— TASK DESCRIPTION —
Exactly the lines from the line containing "Where should I click to: Select the エディター" through the final line of the entries below must be returned, and only those, without pictures.

====== RECORDED DATA

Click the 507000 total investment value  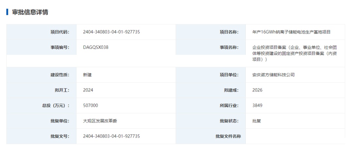coord(91,106)
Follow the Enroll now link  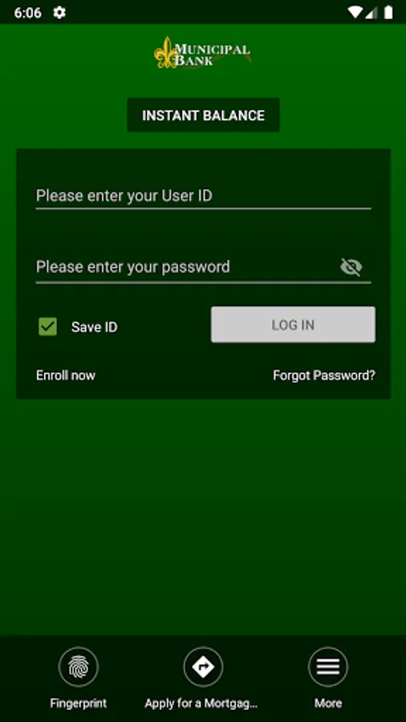tap(66, 375)
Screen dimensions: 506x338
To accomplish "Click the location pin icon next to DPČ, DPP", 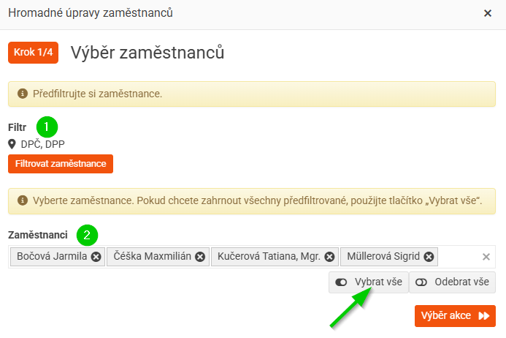I will click(12, 144).
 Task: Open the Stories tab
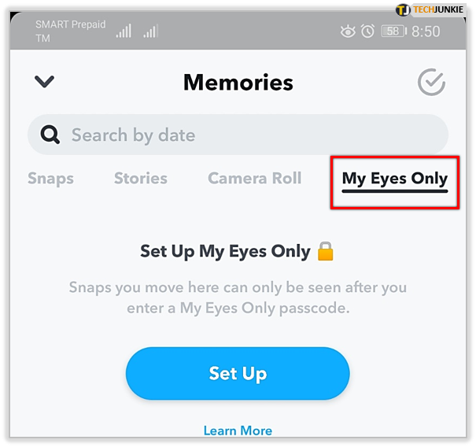[x=141, y=178]
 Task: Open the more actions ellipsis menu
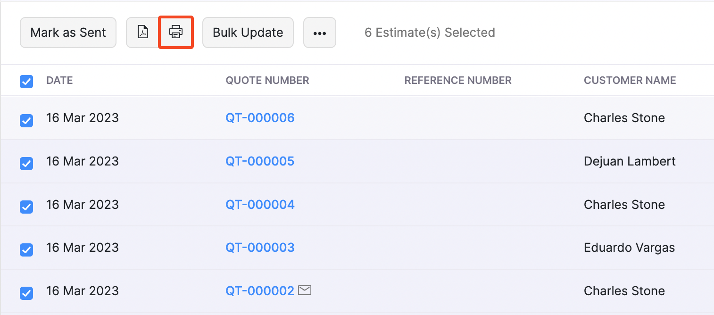[x=320, y=33]
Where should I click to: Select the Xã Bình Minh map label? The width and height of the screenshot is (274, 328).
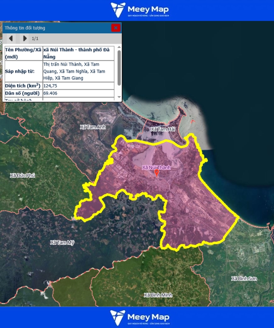click(x=158, y=295)
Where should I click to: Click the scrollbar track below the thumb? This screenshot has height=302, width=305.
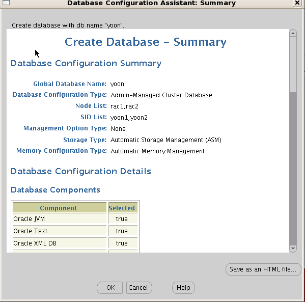[x=293, y=169]
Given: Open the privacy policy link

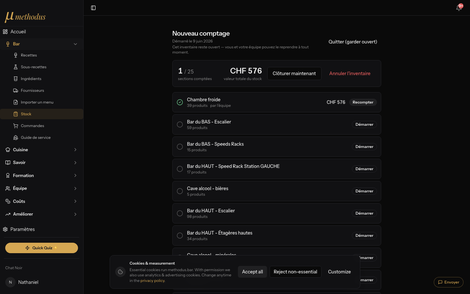Looking at the screenshot, I should tap(152, 281).
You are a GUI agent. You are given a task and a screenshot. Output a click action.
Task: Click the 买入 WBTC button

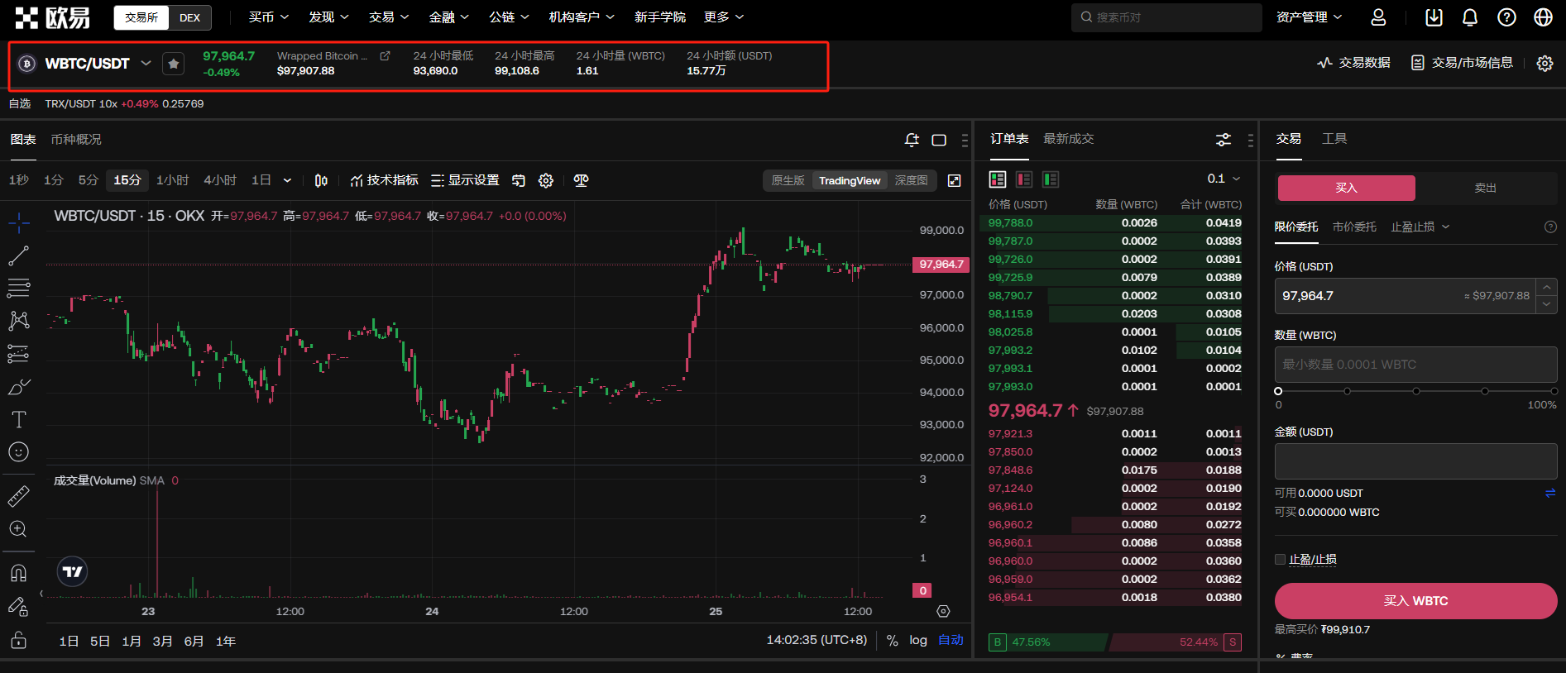pos(1415,601)
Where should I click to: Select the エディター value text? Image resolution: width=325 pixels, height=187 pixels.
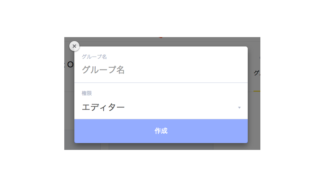pyautogui.click(x=103, y=107)
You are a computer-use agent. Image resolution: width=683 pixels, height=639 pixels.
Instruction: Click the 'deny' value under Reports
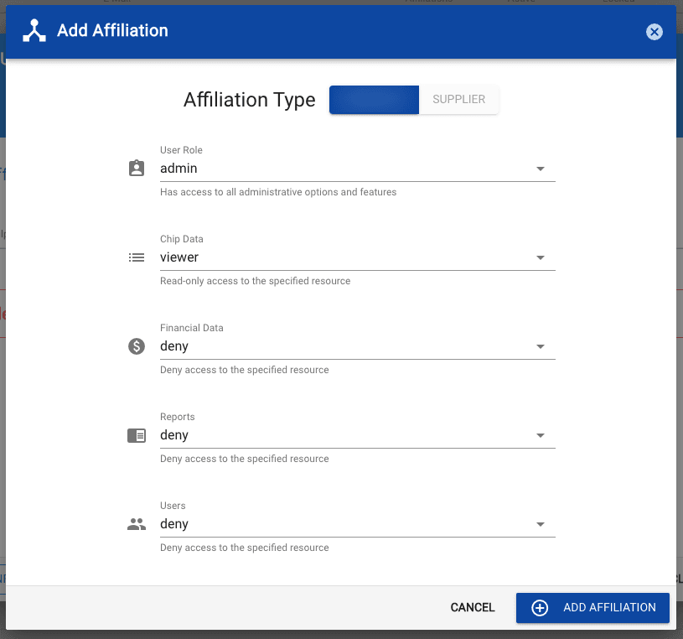click(174, 435)
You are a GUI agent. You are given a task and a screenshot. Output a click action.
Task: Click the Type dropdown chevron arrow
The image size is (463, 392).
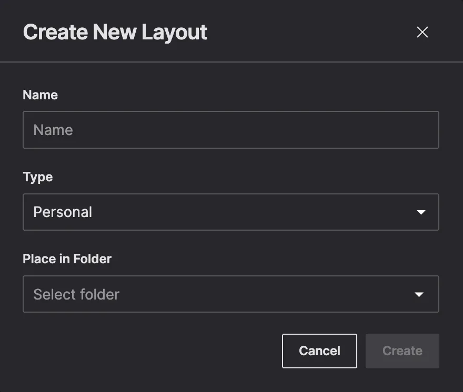[421, 212]
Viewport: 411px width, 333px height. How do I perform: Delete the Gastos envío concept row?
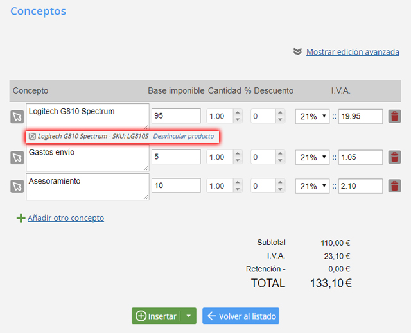[x=394, y=157]
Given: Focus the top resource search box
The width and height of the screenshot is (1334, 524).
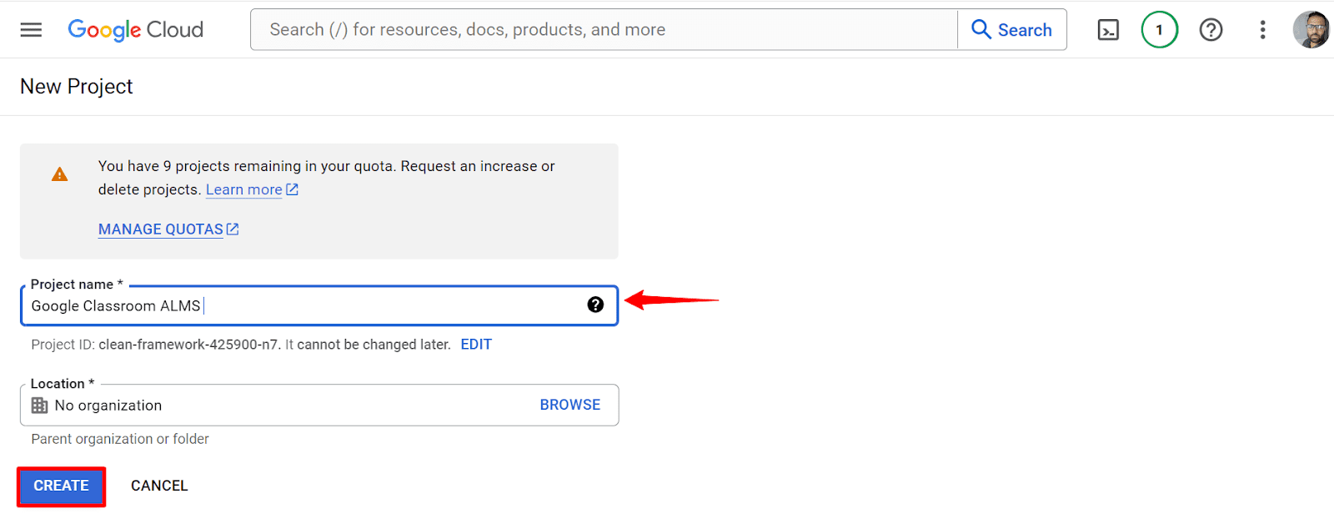Looking at the screenshot, I should [604, 30].
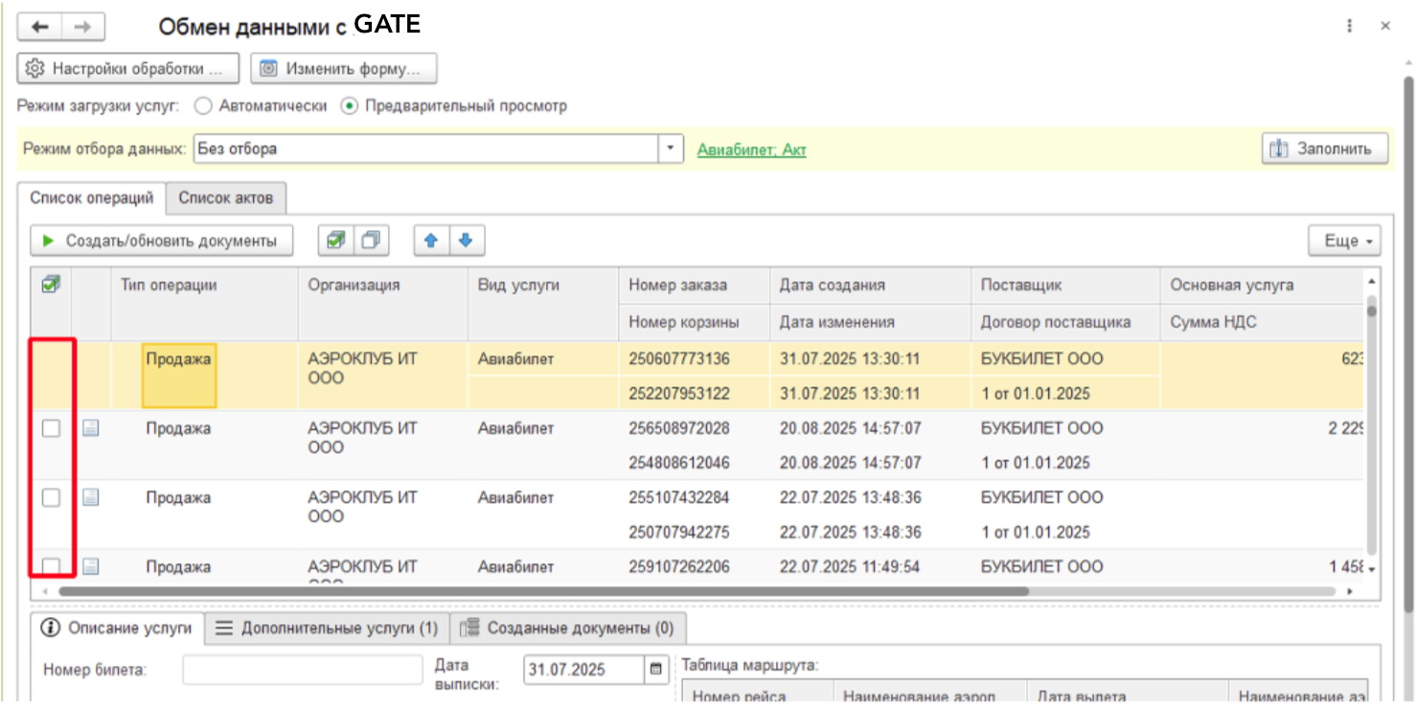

============

— FINISHED TASK —
Where should I click to: Select the エディター value text? Image resolution: width=325 pixels, height=187 pixels.
pyautogui.click(x=103, y=107)
You are a computer-use agent. Image resolution: width=683 pixels, height=639 pixels.
Instruction: Click the 'deny' value under Reports
click(174, 435)
You are a GUI agent. You are given a task and a screenshot. Output a click action.
Task: Click the Type dropdown chevron arrow
The image size is (463, 392).
[421, 212]
Viewport: 411px width, 333px height. How do I perform: Delete the Gastos envío concept row?
[x=394, y=157]
Given: Focus the top resource search box
The width and height of the screenshot is (1334, 524).
Looking at the screenshot, I should [604, 30].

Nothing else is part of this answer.